The RAPIDS suite of open source software libraries and APIs gives you the ability to execute end-to-end data science and analytics pipelines entirely on GPUs. Licensed under Apache 2.0, RAPIDS is incubated by NVIDIA® based on extensive hardware and data science science experience. RAPIDS utilizes NVIDIA CUDA® primitives for low-level compute optimization, and exposes GPU parallelism and high-bandwidth memory speed through user-friendly Python interfaces.
RAPIDS also focuses on common data preparation tasks for analytics and data science. This includes a familiar dataframe API that integrates with a variety of machine learning algorithms for end-to-end pipeline accelerations without paying typical serialization costs. RAPIDS also includes support for multi-node, multi-GPU deployments, enabling vastly accelerated processing and training on much larger dataset sizes.
For RAPIDS logos, themes, branding, and other guides, take a look at our Branding and Guides page.
RAPIDS had its start from the Apache Arrow and GoAi projects based on a columnar, in-memory data structure that delivers efficient and fast data interchange with flexibility to support complex data models.
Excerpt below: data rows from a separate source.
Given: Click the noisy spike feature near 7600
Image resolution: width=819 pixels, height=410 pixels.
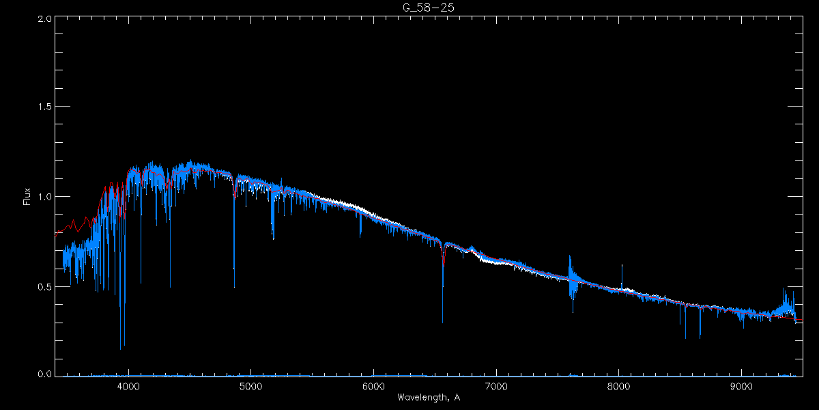Looking at the screenshot, I should point(571,280).
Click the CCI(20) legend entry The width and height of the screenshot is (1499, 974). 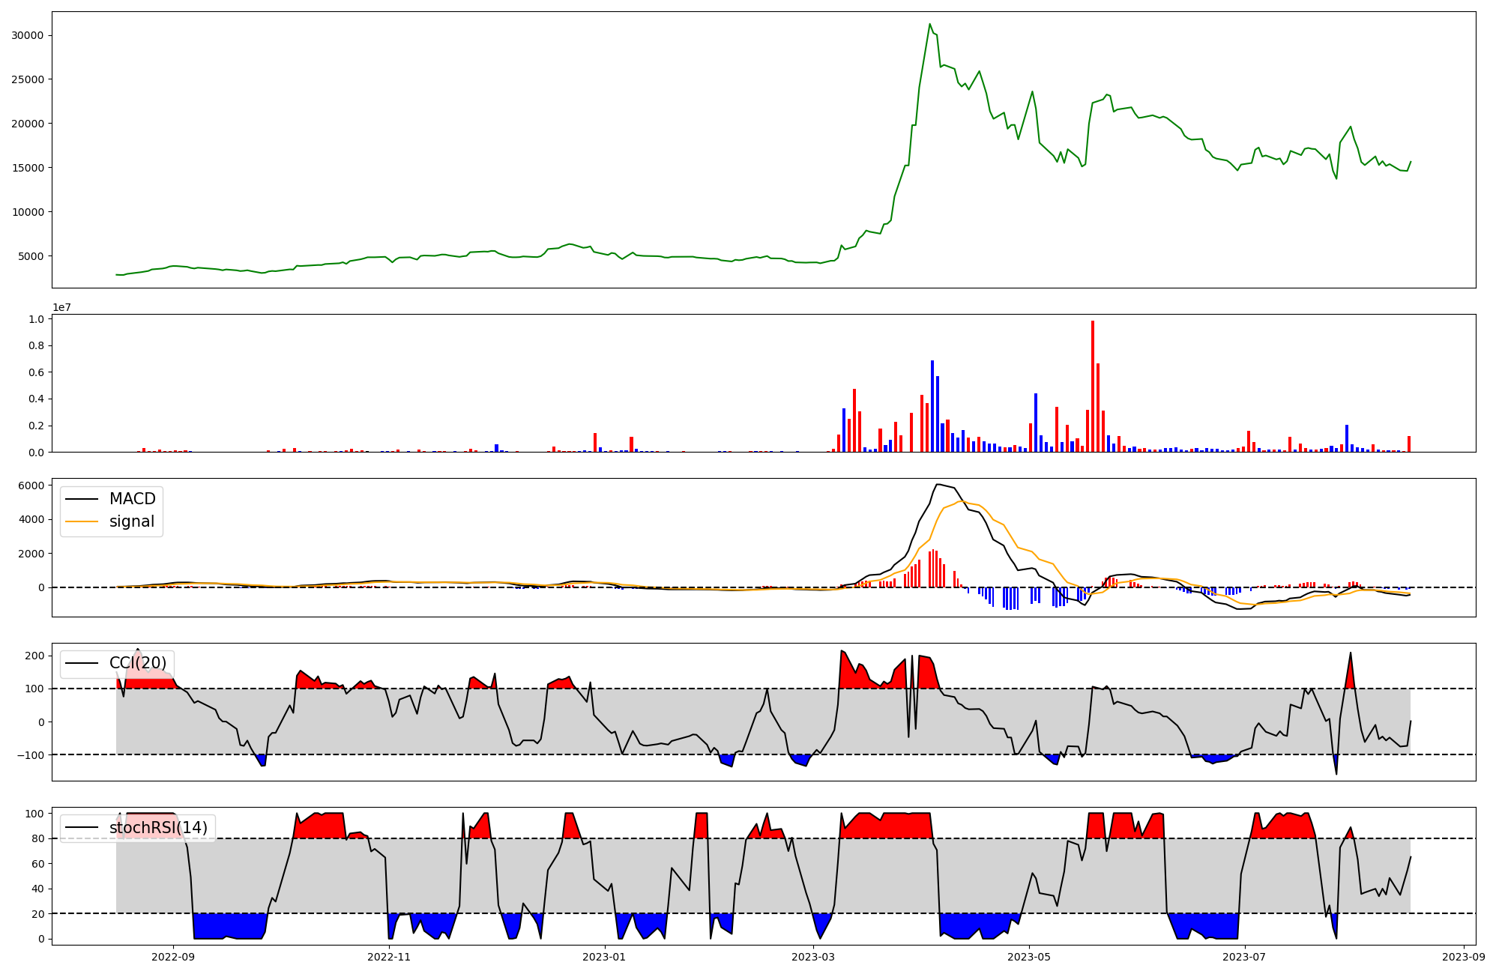[138, 663]
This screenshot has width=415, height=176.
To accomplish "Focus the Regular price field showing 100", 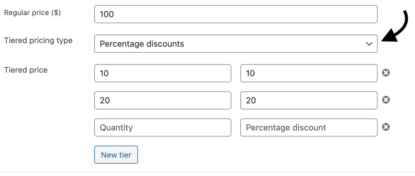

Libraries and APIs Overview
Some RAPIDS projects include cuDF, a pandas-like dataframe manipulation library; cuML, a collection of machine learning libraries that will provide GPU versions of algorithms available in scikit-learn; cuGraph, a NetworkX-like accelerated graph analytics library. Development follows a 6 week release schedule, so new features and libraries are always on the way.
Integration With Deep Learning Libraries
RAPIDS provides native
array_interface support. This means data stored in Apache Arrow can be seamlessly pushed to deep learning frameworks that accept
array_interface or work with DLPack, such as Chainer, MXNet, and PyTorch.
Our focus on Python allows RAPIDS to play well with most data science visualization libraries. For even greater performance, we are working towards deeper integration with these libraries since a native GPU in-memory data format provides high-performance, high-FPS data visualization capabilities, even with very large datasets.